(Data extracts Opens)
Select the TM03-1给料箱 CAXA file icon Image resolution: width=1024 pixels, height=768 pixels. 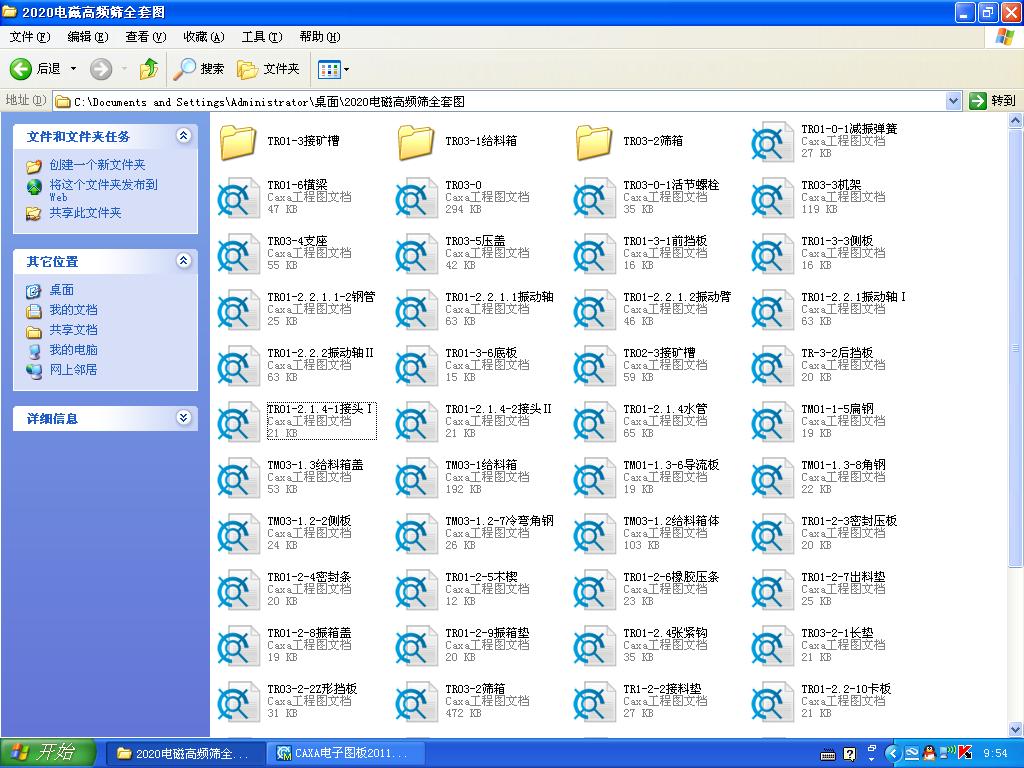click(415, 477)
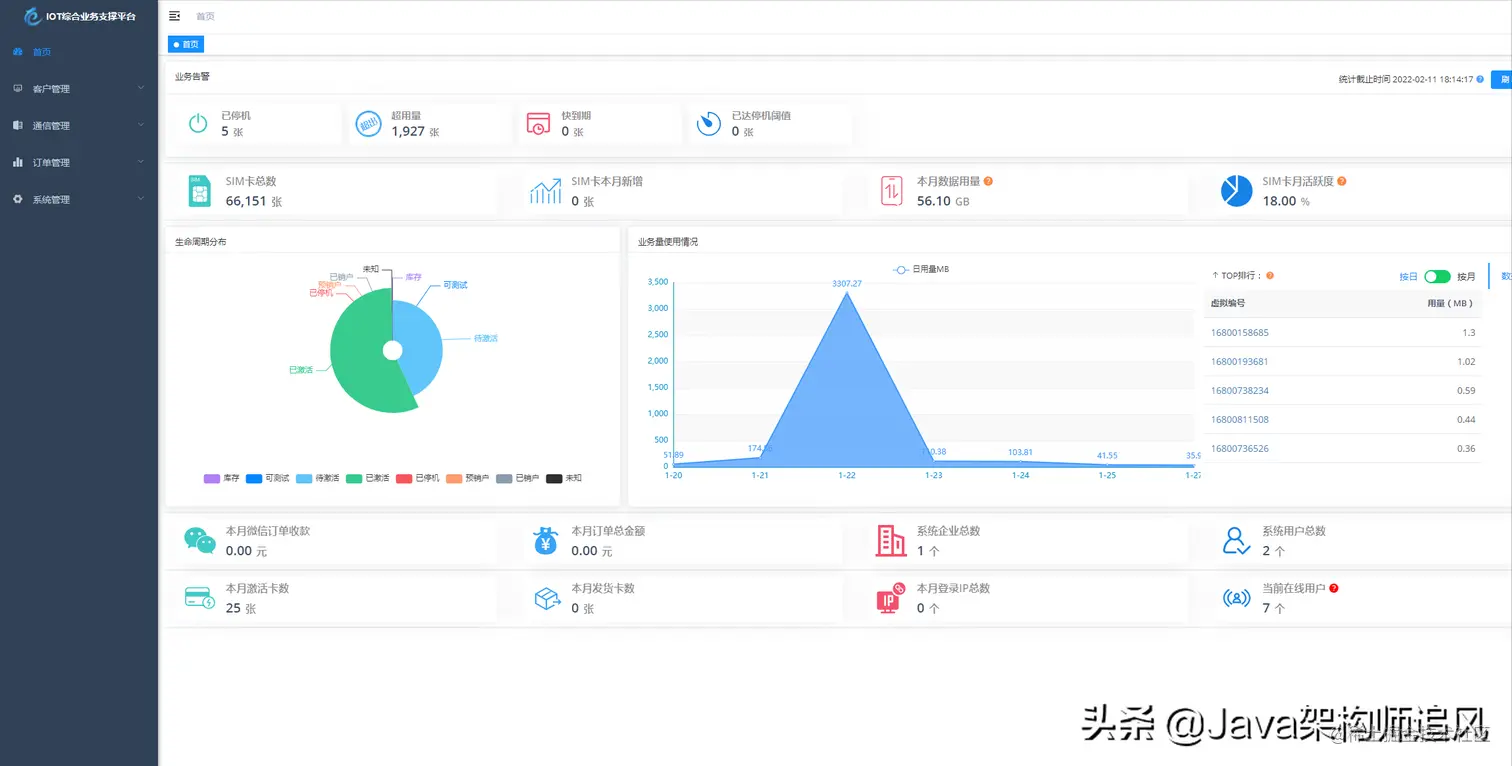Click the 快到期 card icon
The width and height of the screenshot is (1512, 766).
pos(539,123)
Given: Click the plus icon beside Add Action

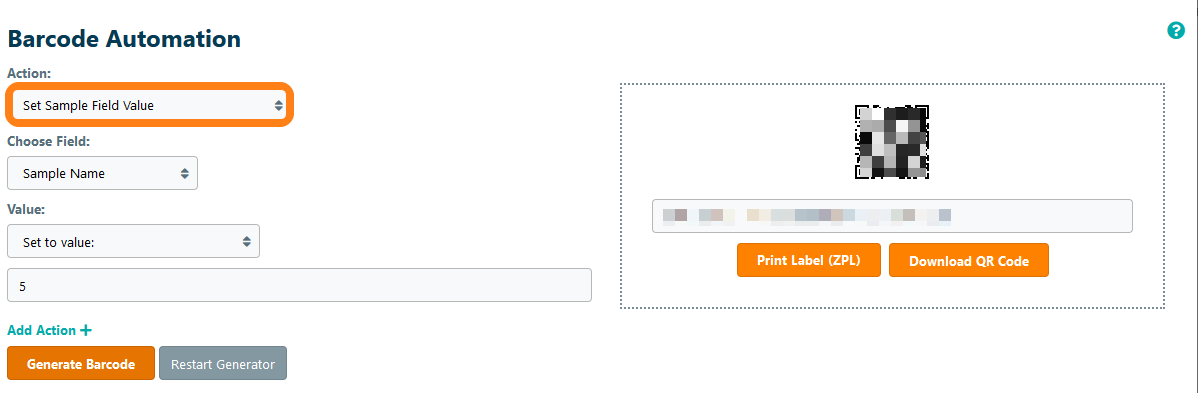Looking at the screenshot, I should tap(86, 330).

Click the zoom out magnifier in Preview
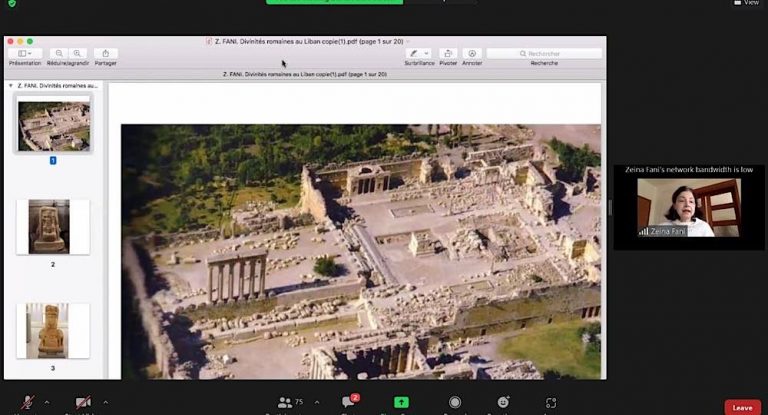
(Data extracts Closes)
Exercise description: Leave out the pictures, and retype exactly the lines from the one containing "Given: Click the plus icon beside Add Action" through the final line of the data.

Task output:
Given: Click the plus icon beside Add Action

Looking at the screenshot, I should tap(86, 330).

Click the zoom out magnifier in Preview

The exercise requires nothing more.